Audio “Hello, World!”

Introduction

In the previous post, we tested our development environment by writing a trivial application which displayed the text “Hello, World!”, followed by a newline, in the terminal.

Now that we’ve confirmed that we can create and execute code, let’s see about getting some sound: we’ll generate a square wave tone at 440Hz as a test. Also known as Concert A, 440Hz is a general tuning standard for musical pitch.

Square Wave Plot

A plot of three cycles of our square wave.

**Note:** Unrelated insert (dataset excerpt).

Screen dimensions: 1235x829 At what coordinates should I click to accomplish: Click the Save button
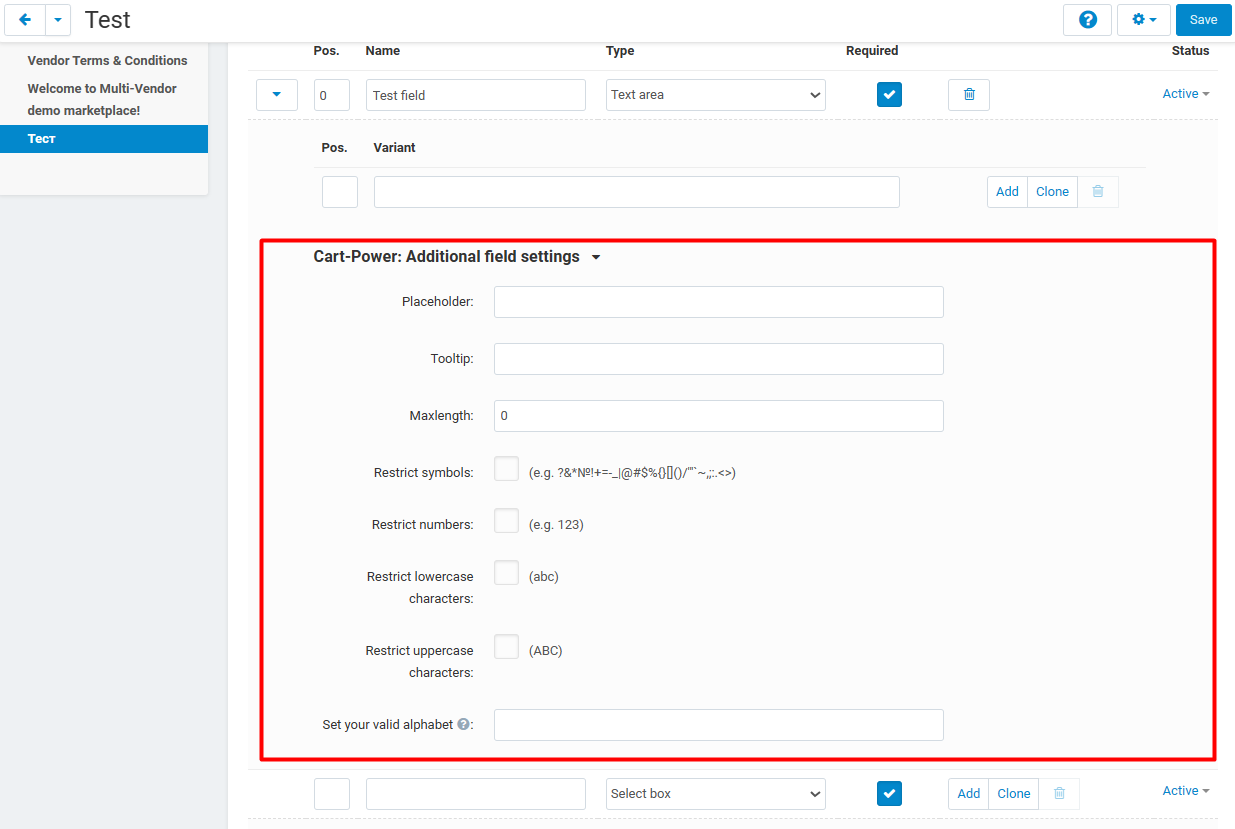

In order to do that, we’ll break it into two steps:

  1. Generate the audio data for the 440Hz tone
  2. Deliver the audio data to the audio hardware so it ends up as sound

The Code

Python Version

Generating the audio data for the 440Hz tone

The following is some Python code to generate the audio data.

import struct
import sys

# The audio hardware's sampling rate in Hz (samples/sec.)
sample_rate=44100

# The square wave frequency in Hz (cycles/sec.)
frequency=440

# The duration of the square wave tone in ms.
duration=1000

# The amplitude of the square wave represented as a fraction of
# the maximum output volume.
amplitude=0.3

# Calculate the total number of samples required to produce a tone
# of the duration specified.
samples = sample_rate * duration / 1000

# Calculate the number of samples in each half of the tone's cycle.
tone_midpoint = sample_rate / frequency / 2

# Calculate the maximum (negative) sample value.
sample = -(1 << (16 - 1)) * amplitude

# Iterate over the range of samples we've calculated are required.
for i in range(0, samples):
    # Each time the iterator value reaches a half-cycle, change the
    # sample's sign, from the positive to the negative domain and
    # vice-versa.
    if i % tone_midpoint == 0:
        sample = -sample

    # Output the sample value to stdout as a little-endian 16bit integer
    sys.stdout.write(struct.pack('<h', sample))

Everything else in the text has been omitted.